でも、いつまでも過ごしやすい気候が続くかと言えば、そうでもない。日本には四季があるからね。地軸が傾いていなければこんなことにはならなかった。
そうだなー……、十一月に入るころからかな、朝がぐっと冷え込むのは。そりゃもう、冷たい風が吹き荒れるなか、外に出ていくわけですよ。寒いのに。たまに半袖を着てる奴もいたけど、そんな奴を見るとこっちまで鳥肌が立つ。まぁ……目覚めることには目覚めるから、寝起きにはちょうどいいのかもしれない。いや、よくない。
ずっとラジオ体操があるかといえば、そうでもない。

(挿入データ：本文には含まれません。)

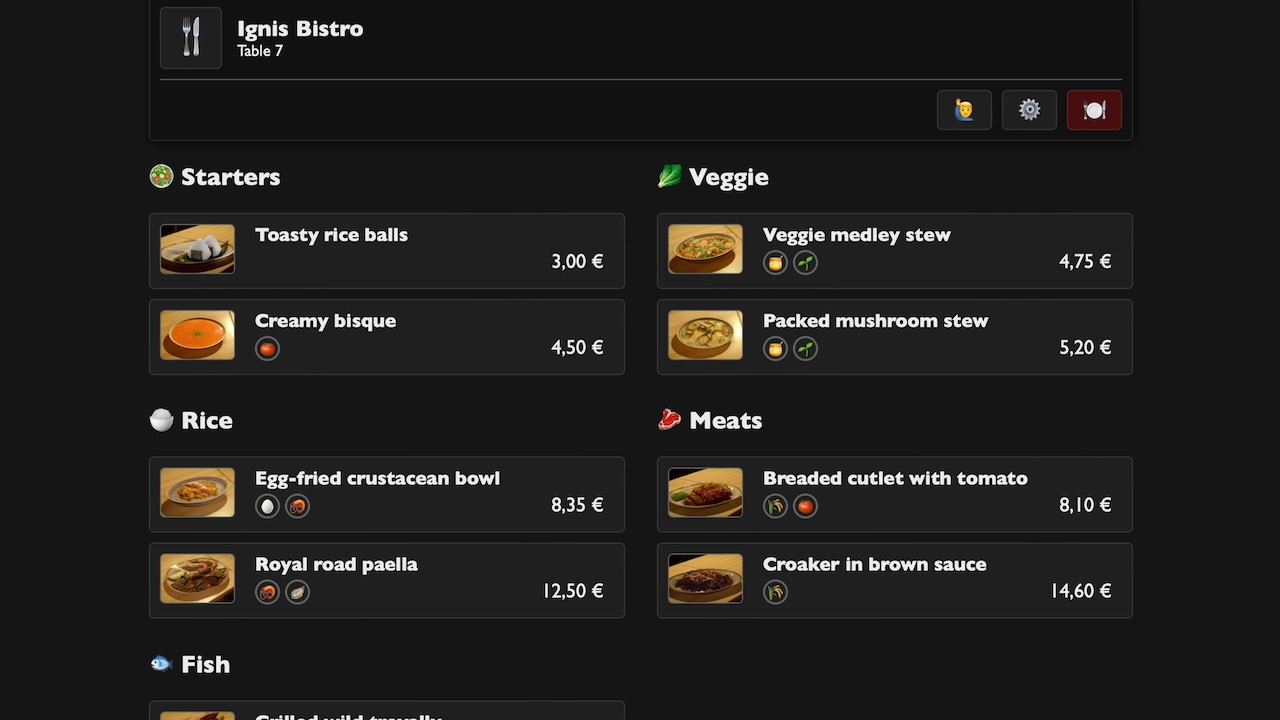Select the Toasty rice balls dish
Image resolution: width=1280 pixels, height=720 pixels.
[387, 251]
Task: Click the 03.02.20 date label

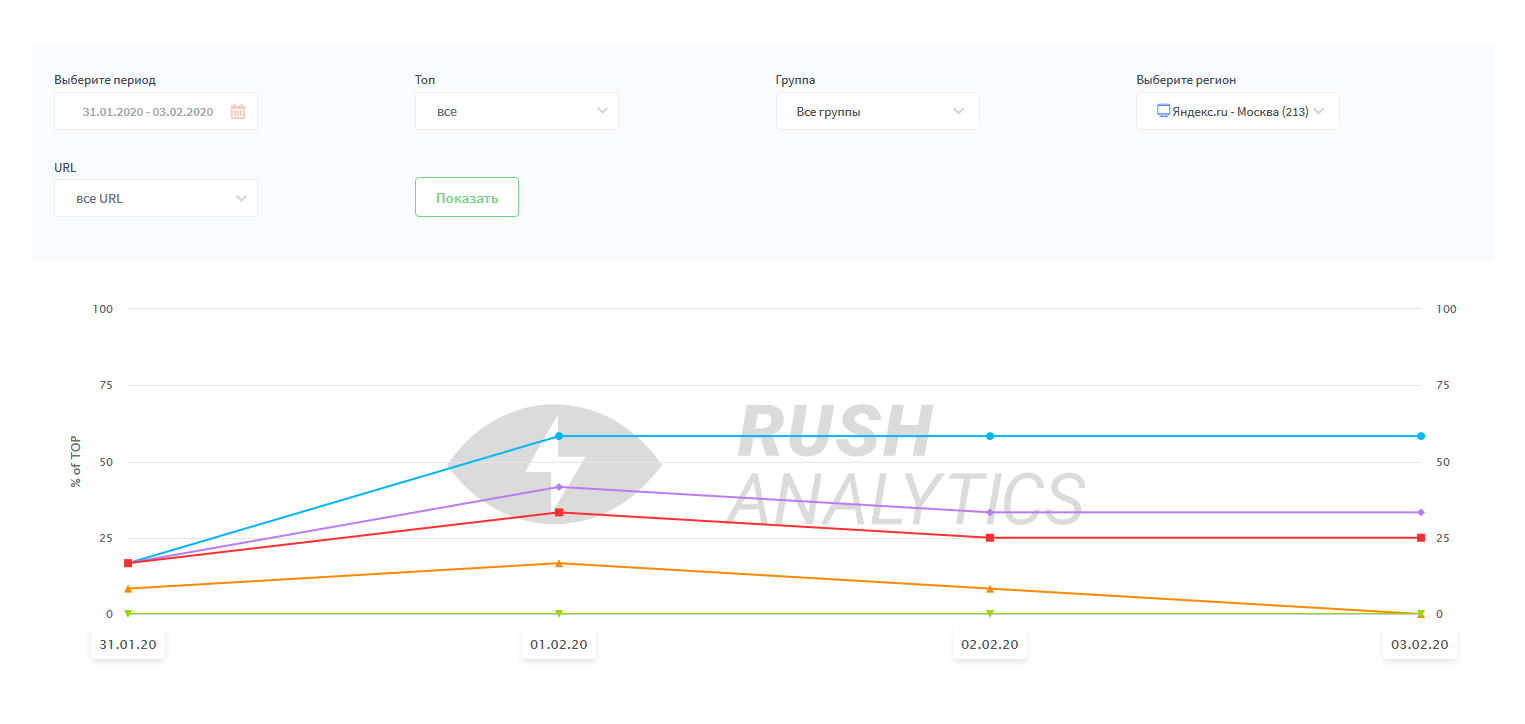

試験まえや試験期間中は、ラジオ体操が無くなるんだ。それで、その期間は、いつもより少し遅い時間までぐっすりできるわけ。え? 早起きして勉強しろよ、だって? 夜にがんばってるから、いいんですよ、別に。高専生は徹夜が大好きだから。ゴミ箱を覗いて見ても、栄養ドリンクとか眠気覚ましのドリンクばっかだしね。
そして、ラジオ体操のあとは、食堂で朝食をとる。
軽い運動をして、脳も躰も覚醒した状態でとる朝食はおいしい! うん! おいしいよ! お、おいしいんだからっ! これ以上は知らぬが仏なの!
とまぁ、寮生の友人たちと楽しく朝食をとるわけなんですね、えぇ。朝食をとらずに、部屋で寝ている学生も多いみたいなんだけど。やっぱり、朝食はちゃんととらないとね。いや、食べたくない気持ちもわかりますけど、朝の養分補給は重要なんですよ、みなさん。
ご飯かパンかは選べるから、割と良心的。でも、日本人ならお米食べろ! あ、いえいえ、何でもないんですよ。無視してください……。
おいしいおいしい朝食を食べたあとは、自分の部屋に帰って、登校の準備をする。
学生寮は高専の敷地内に設置されているから、通学の時間は数分。JRやバスを利用して数十分、何時間もかけて学校にくるよりは、ずっといいと思う。そのうえ、寮はあまりお金がかからない。下手に下宿するよりは何倍もいい。
ということで、登校のまでの時間、ギリギリまで寝ている寮生もよく見かける。朝食をとらないのは、だいたいがこういう寮生。
ずっとオフトゥンに潜っていたい、スヤァ( ˘ω˘)していたい人には超オススメなのが、学生寮。十分な睡眠時間が確保できる、これが一番のメリットだ!
……と、オフトゥンが恋しい人には、高専の学寮に入ることを強くおすすめしておきますね。(:3[___]
でも! 登校拒否をしないよう、注意しなければならない。ずっと寝ていたい気持ちはわかるけど、世の中は残酷なもので、切り換えのできない人間は切られてしまう。退寮したくなければ、オフトゥンから出る能力を身につけることも重要となってきてしまうんだ。
とまぁ、熱く(?)語っちゃったけれども、寮生の朝はこんな感じ。
一応ここで終わっておくけど、また何かあれば、よろしく。